Stewart met Tracey Ferguson, who is from the Gold Coast, when she was travelling in Asia. They married 15 years ago. Stewart is believed to have died after the a window blew out in the Lear jet, causing immediate de-pressurisation. Jack Nicklaus said he feared one of his golf course designers, Bruce Borland, 40, also died in the crash.

Also killed were Stewart's agents, Robert Fraley and Van Ardan, and the two pilots, identified as Michael Kling, 43, and Stephanie Bellegarrigue, 27.

"It's going to be harder to concentrate this week because of this," said Montgomerie. "This is too close to home and we're all hurting.

"I was stunned when I heard last night and coming so soon after the Paddington rail crash it proves how fragile life is and how important it is to enjoy the time you have."

Montgomerie has never liked flying from the time he and his family suffered severe turbulence on a flight to Ibiza, but while not actually owning one the Scot now uses private jets just like nearly all of the world's top players.

"Our job is global and it's just the way we travel nowadays," he stated.

"I have a special deal with British Aerospace and regularly fly in either a Jetstream or Hawker Siddeley jet.

"It's like having your own plane because you get to know the pilots. For a number of years now, though, we are going to be more anxious when making trips like the one I did today.

"After our singles match in Boston Payne spoke to my wife, gave her a hug and a kiss and said he was sorry for the way the crowd behaved and that it should not have happened.

While golf mourns his passing, it also gives thanks that in the final year of his life he achieved two great ambitions - winning the US Open again and winning the Ryder Cup again.

Olazabal, who played Stewart twice in Ryder Cup singles and who paid an emotional tribute soon after hearing of his death, said yesterday that he just cannot imagine what Pebble Beach will be like next June.

That is the California course where the 2000 US Open is being staged and it will be a championship without a defending champion.

Stewart will be remembered by fans for his clothes as well as his golf - and by those who knew him best for his musical ability too. He was a fine harmonica player and guitarist.
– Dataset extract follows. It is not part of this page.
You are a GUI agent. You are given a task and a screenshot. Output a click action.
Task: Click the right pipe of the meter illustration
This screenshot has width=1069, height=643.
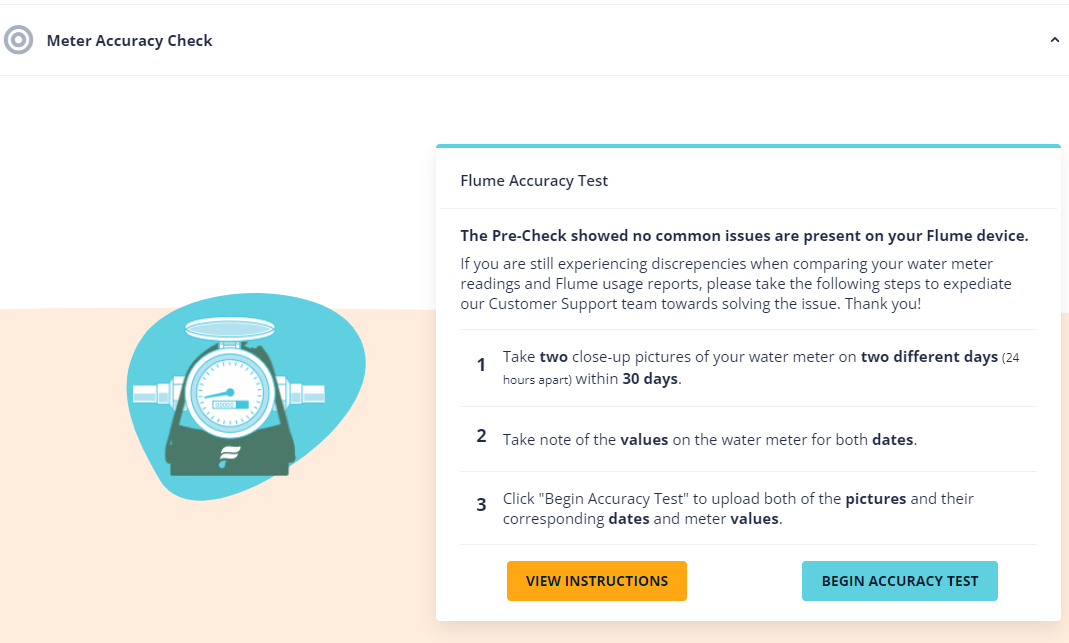pyautogui.click(x=307, y=393)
He played in the band "Jake Trout and the Flounders" with fellow tour player Peter Jacobson, who amazingly had an air scare only last week.
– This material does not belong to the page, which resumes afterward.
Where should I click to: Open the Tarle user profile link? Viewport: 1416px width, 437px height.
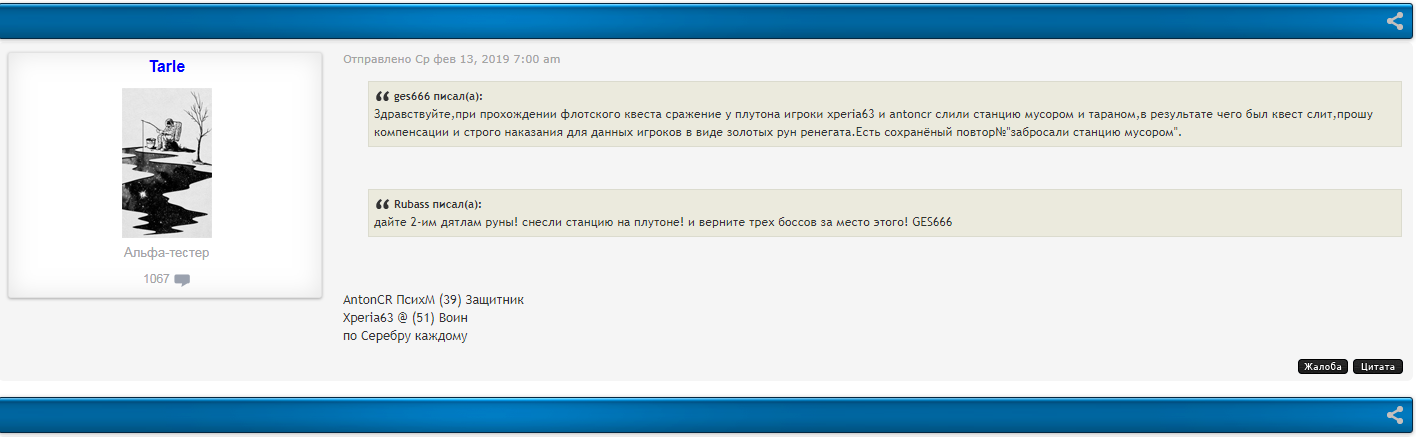click(x=167, y=67)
Jacobson was flying to Pinehurst in North Carolina - scene of Stewart's US Open triumph in June - for a pro-am, but the British Aerospace jet's landing gear would not come down fully.

The plane was diverted to nearby Fayetteville, landed on two wheels and the left wing scraped the runway.

Fire engines had to spray the plane with foam, but none of the three people on board were injured.